Task - Copy the lines of the data below exactly, everything from the line containing "You are a computer-use agent. Image" down to the line containing "tap(59, 258)", both included.

Some data
[Start]

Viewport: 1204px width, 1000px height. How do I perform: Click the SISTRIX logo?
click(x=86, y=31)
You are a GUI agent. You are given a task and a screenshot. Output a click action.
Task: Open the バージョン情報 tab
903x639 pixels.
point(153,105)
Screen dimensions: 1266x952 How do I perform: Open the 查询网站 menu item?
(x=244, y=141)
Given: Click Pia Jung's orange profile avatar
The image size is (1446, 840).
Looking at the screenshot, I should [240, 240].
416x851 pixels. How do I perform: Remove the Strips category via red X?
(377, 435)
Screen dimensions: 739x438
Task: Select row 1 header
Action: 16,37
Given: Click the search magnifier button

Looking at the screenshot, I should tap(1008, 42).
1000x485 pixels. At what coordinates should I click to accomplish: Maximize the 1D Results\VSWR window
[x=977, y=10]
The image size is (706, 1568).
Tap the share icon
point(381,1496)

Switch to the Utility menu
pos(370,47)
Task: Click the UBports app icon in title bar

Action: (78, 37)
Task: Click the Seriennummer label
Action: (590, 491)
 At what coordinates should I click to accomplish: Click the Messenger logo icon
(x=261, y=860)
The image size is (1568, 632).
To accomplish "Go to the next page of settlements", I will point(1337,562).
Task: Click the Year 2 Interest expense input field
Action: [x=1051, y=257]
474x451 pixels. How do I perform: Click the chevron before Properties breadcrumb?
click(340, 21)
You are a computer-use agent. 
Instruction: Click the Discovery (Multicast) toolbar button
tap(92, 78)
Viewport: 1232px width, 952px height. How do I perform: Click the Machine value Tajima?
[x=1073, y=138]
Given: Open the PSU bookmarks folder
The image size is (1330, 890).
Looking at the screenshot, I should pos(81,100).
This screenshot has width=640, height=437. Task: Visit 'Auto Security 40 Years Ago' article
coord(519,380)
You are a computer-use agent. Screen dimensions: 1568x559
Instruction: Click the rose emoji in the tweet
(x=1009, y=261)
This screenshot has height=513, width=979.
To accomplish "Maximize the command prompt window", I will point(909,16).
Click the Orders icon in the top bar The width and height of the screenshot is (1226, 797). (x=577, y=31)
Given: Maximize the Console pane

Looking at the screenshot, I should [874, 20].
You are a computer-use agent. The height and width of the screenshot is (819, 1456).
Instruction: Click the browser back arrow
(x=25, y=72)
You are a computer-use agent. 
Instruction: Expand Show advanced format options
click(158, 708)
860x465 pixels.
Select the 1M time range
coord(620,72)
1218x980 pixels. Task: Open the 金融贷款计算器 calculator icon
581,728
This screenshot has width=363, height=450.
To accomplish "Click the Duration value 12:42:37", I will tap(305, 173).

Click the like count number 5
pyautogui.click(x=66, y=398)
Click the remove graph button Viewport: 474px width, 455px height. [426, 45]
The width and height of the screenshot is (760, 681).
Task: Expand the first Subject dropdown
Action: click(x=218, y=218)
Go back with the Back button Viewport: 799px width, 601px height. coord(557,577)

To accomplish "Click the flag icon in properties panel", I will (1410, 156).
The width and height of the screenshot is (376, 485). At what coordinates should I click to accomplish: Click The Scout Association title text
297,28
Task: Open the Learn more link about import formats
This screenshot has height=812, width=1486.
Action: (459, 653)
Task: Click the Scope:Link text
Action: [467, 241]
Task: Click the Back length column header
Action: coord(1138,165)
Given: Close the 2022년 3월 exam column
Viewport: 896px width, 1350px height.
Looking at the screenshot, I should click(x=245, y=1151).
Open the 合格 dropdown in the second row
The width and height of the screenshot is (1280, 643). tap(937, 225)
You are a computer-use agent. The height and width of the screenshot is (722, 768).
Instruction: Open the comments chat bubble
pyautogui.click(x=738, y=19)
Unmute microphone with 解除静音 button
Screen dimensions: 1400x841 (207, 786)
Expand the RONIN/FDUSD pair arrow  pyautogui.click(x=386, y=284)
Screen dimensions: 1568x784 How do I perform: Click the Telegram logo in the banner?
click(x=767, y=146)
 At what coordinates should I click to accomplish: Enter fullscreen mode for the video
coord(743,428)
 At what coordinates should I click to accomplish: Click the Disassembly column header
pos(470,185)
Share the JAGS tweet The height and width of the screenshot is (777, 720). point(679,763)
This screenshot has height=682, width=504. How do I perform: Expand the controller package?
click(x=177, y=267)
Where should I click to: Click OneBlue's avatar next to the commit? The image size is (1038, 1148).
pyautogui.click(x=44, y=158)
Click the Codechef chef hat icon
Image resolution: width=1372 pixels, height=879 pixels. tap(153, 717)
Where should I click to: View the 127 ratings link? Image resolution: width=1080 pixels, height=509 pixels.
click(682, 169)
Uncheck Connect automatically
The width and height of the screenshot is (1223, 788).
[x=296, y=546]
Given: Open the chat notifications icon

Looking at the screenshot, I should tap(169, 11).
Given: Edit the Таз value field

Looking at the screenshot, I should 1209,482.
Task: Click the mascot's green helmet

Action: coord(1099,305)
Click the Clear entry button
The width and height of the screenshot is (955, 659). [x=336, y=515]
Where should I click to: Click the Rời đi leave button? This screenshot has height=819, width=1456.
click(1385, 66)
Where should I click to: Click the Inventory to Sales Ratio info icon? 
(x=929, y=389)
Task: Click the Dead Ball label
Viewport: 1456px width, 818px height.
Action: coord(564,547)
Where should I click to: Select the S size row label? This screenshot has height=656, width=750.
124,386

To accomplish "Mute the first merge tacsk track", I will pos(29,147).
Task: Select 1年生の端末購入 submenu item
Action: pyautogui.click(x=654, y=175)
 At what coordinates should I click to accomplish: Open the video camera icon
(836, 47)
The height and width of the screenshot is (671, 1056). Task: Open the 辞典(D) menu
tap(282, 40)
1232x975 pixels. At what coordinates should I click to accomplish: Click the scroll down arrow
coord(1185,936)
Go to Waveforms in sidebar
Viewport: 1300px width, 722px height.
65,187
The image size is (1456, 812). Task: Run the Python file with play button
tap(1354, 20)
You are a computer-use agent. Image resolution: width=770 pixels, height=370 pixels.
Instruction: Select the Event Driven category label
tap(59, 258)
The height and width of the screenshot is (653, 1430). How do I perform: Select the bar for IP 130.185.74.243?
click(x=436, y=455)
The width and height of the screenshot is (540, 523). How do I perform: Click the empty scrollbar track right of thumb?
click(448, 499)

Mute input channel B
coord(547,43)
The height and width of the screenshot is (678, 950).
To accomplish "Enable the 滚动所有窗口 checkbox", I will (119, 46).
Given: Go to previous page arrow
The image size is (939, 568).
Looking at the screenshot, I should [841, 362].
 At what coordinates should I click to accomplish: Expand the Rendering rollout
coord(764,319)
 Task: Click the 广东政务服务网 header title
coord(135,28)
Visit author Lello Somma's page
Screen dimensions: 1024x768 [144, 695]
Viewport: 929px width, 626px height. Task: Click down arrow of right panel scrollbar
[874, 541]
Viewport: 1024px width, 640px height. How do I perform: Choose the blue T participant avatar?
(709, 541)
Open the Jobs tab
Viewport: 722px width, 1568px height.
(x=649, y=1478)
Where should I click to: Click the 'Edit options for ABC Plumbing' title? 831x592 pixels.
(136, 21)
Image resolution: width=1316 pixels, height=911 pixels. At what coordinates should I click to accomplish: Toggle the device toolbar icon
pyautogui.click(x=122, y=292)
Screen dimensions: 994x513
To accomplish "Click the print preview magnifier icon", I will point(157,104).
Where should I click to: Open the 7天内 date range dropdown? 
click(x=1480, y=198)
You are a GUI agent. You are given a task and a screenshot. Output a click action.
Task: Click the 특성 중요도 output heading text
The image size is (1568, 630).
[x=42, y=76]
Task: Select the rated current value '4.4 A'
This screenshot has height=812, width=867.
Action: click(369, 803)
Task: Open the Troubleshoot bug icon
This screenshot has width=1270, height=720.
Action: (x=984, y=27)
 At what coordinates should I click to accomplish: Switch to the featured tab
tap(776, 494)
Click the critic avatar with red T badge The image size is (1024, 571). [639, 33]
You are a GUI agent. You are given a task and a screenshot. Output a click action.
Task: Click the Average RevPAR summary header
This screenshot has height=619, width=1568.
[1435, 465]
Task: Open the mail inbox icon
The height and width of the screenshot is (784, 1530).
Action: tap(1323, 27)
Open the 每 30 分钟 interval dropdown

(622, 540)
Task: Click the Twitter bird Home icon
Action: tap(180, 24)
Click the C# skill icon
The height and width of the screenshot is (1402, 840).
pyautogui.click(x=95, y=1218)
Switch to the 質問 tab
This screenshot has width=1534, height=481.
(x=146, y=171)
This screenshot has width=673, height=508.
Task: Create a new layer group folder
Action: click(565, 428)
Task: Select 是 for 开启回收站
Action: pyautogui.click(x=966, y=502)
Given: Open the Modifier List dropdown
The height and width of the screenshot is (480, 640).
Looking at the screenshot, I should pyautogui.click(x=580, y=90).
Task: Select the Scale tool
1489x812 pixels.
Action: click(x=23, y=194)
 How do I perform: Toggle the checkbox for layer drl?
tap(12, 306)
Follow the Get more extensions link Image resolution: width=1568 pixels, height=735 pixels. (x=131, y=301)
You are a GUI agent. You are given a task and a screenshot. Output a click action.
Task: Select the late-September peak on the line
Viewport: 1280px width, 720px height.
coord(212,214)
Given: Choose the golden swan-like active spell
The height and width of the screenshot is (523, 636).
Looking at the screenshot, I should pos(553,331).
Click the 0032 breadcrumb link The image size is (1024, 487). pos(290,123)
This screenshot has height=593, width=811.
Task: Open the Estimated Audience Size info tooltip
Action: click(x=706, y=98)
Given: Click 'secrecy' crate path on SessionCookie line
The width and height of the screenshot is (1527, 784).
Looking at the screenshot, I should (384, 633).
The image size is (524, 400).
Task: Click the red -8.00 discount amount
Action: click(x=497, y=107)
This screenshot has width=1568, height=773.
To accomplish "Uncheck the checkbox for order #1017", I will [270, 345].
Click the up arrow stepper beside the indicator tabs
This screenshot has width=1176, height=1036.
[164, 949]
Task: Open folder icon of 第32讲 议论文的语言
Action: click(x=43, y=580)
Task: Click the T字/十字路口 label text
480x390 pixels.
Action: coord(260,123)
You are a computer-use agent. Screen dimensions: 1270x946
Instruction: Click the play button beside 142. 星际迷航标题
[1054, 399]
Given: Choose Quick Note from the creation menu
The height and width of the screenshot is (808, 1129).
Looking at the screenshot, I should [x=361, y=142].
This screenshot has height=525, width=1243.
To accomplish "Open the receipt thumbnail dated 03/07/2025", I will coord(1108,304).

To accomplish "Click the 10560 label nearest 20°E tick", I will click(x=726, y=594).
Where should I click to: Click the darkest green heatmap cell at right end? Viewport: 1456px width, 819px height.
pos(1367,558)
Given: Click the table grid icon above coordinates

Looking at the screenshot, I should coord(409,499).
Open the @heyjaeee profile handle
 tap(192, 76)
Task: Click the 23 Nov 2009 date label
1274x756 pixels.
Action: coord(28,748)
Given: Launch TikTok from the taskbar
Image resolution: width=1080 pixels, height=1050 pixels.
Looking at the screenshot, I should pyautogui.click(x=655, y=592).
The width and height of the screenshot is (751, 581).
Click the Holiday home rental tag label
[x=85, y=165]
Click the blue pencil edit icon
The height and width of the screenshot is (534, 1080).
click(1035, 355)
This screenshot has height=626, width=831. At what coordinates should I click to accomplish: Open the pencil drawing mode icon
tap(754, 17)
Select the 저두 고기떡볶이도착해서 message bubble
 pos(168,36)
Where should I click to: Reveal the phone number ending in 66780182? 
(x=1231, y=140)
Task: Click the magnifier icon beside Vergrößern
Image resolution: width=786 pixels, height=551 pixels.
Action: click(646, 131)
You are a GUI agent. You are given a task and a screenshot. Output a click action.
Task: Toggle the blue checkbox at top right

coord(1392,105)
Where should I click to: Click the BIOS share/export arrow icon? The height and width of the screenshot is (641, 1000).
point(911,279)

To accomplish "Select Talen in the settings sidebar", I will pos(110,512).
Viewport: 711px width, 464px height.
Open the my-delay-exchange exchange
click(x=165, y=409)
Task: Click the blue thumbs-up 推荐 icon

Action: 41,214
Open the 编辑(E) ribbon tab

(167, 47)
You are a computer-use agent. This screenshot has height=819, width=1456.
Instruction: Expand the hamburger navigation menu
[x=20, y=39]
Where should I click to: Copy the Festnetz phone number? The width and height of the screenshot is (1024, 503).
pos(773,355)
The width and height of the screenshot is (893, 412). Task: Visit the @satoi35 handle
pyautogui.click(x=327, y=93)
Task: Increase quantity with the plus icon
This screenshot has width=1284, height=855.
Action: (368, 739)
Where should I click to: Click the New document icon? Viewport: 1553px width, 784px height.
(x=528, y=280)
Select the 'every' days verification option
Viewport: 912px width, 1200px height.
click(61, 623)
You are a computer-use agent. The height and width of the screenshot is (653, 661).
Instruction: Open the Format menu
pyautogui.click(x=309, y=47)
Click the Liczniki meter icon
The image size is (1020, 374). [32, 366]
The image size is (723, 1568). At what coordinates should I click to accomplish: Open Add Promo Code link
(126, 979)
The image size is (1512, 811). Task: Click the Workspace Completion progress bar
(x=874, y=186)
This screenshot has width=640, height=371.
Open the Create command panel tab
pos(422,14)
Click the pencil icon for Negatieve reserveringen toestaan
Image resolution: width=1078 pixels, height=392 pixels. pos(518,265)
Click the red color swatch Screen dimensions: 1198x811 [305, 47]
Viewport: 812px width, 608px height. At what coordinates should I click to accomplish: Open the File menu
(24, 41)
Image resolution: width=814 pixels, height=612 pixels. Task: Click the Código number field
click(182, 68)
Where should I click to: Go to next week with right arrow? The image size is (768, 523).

[End]

Task output -
You are a computer-use agent. Image resolution: width=770 pixels, height=370 pixels.
Instruction: Select the Event Driven category label
tap(59, 258)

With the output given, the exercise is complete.